* **Problem requirements**
Reproduce, word for word, all of the records; the pictures stay out.

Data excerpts
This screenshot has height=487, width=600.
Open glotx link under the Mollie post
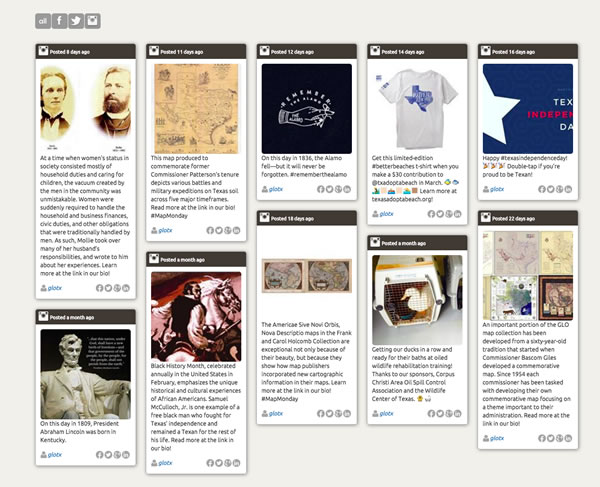pos(55,288)
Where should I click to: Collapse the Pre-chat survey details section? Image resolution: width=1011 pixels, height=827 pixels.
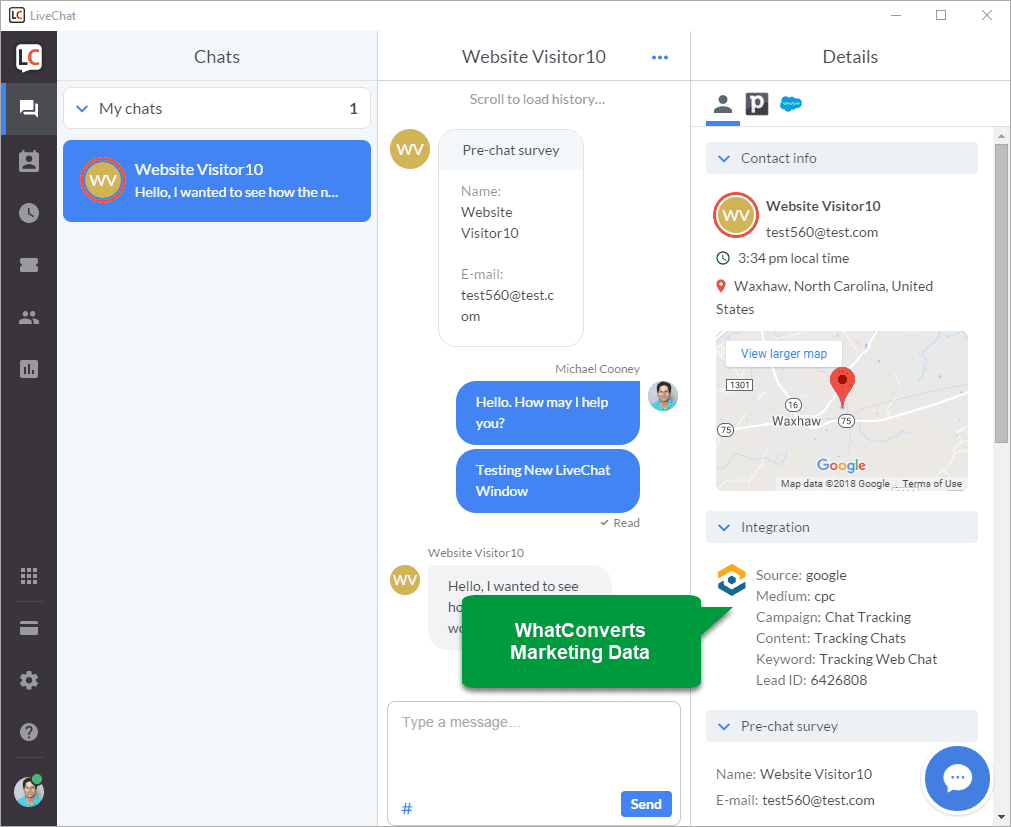click(x=724, y=726)
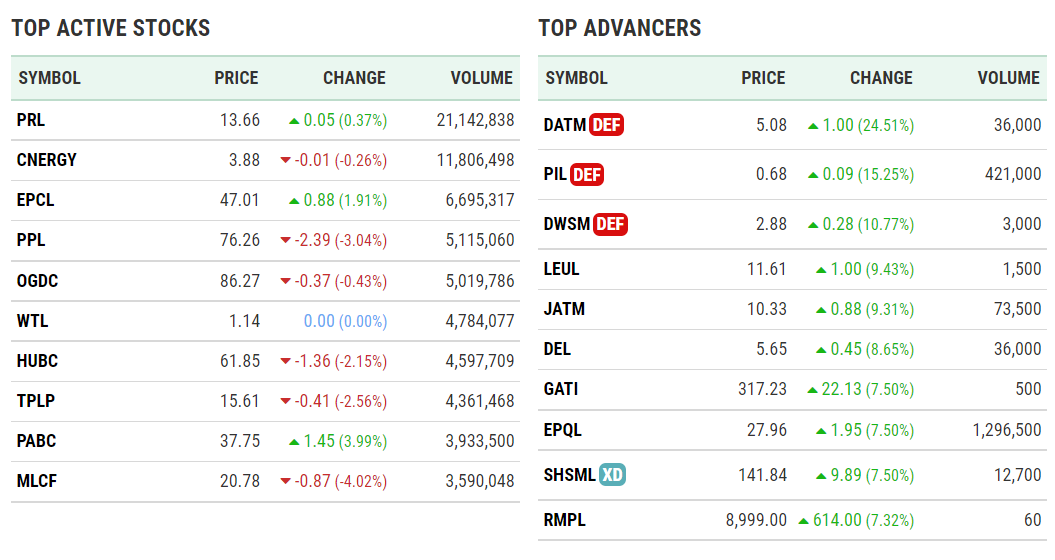The image size is (1055, 560).
Task: Click the XD badge next to SHSML
Action: (x=613, y=475)
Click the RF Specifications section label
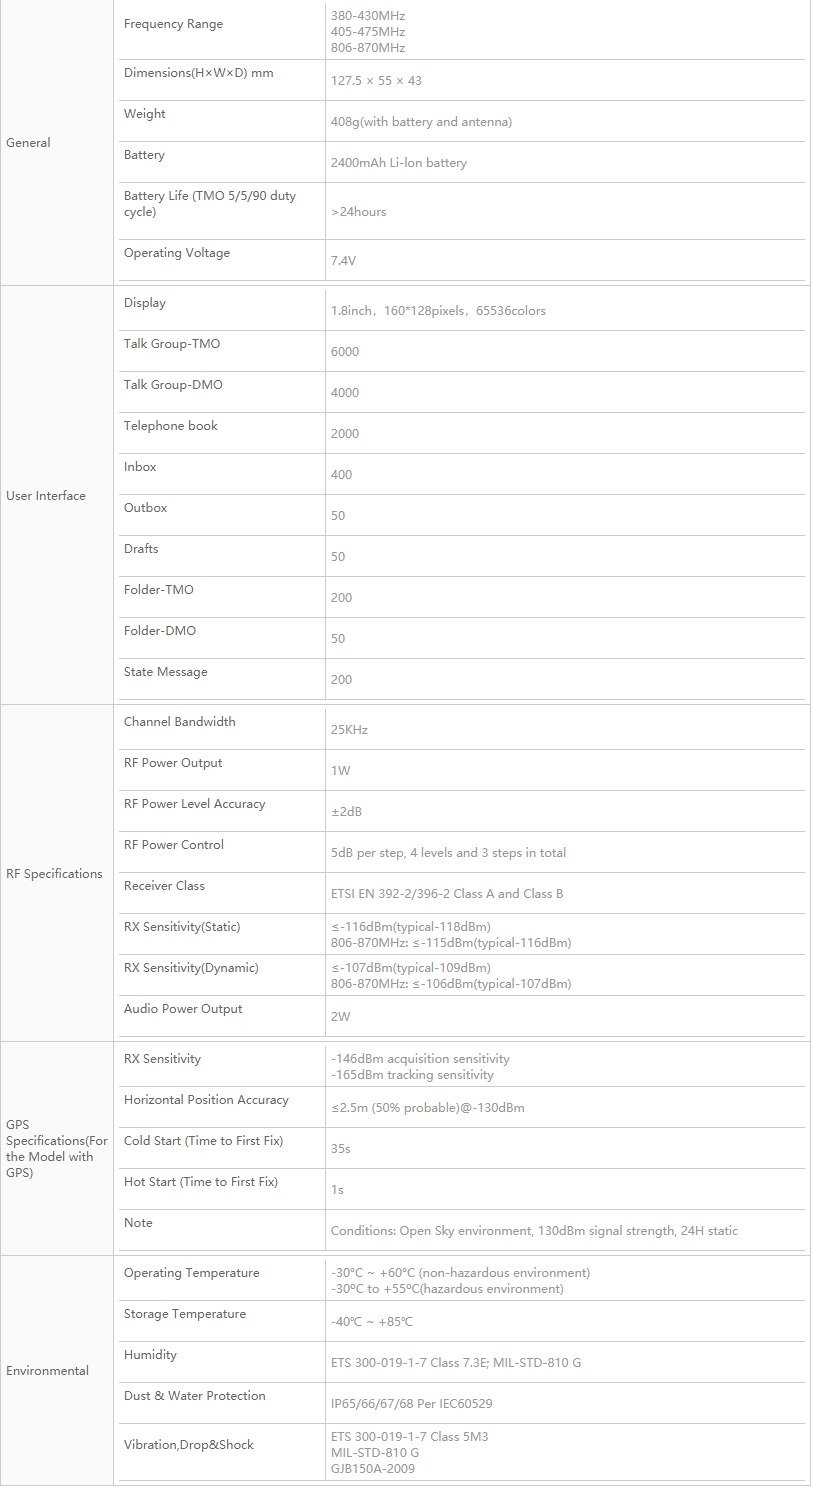This screenshot has width=813, height=1490. tap(54, 874)
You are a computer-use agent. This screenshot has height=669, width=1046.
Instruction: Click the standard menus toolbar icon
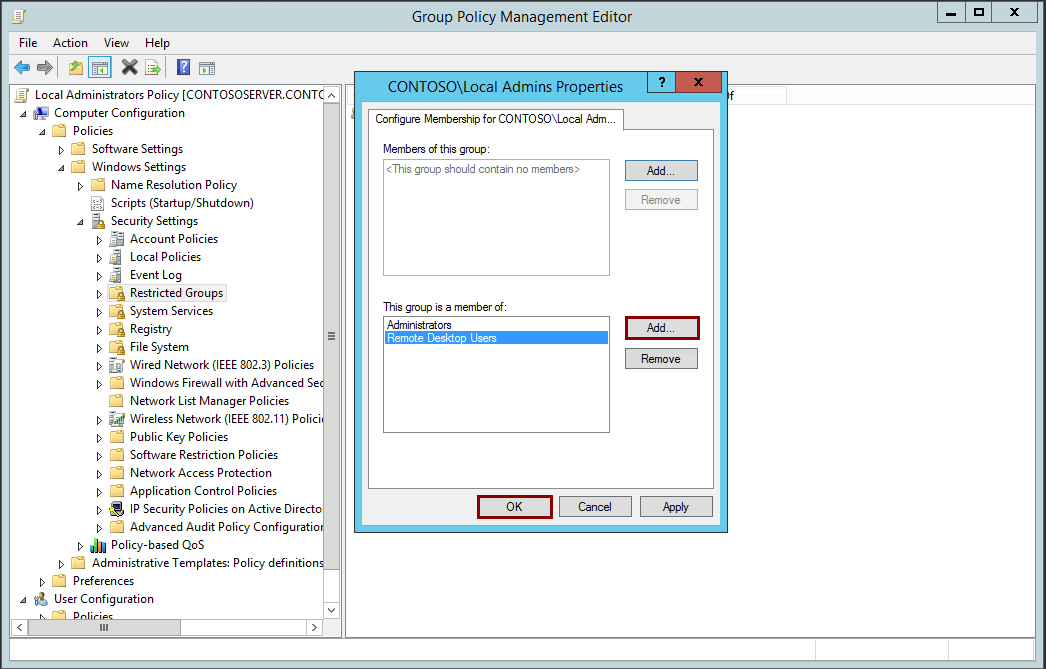(208, 67)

* **The answer**
This screenshot has height=487, width=600.
Open glotx link under the Mollie post
pos(55,288)
Where should I click to: Collapse the Pre-chat survey details section? Image resolution: width=1011 pixels, height=827 pixels.
click(x=724, y=726)
The image size is (1055, 560).
Task: Click the XD badge next to SHSML
Action: (x=613, y=475)
Click the RF Specifications section label
This screenshot has width=813, height=1490. tap(54, 874)
You are a computer-use agent. This screenshot has height=669, width=1046.
Instruction: Click the standard menus toolbar icon
(208, 67)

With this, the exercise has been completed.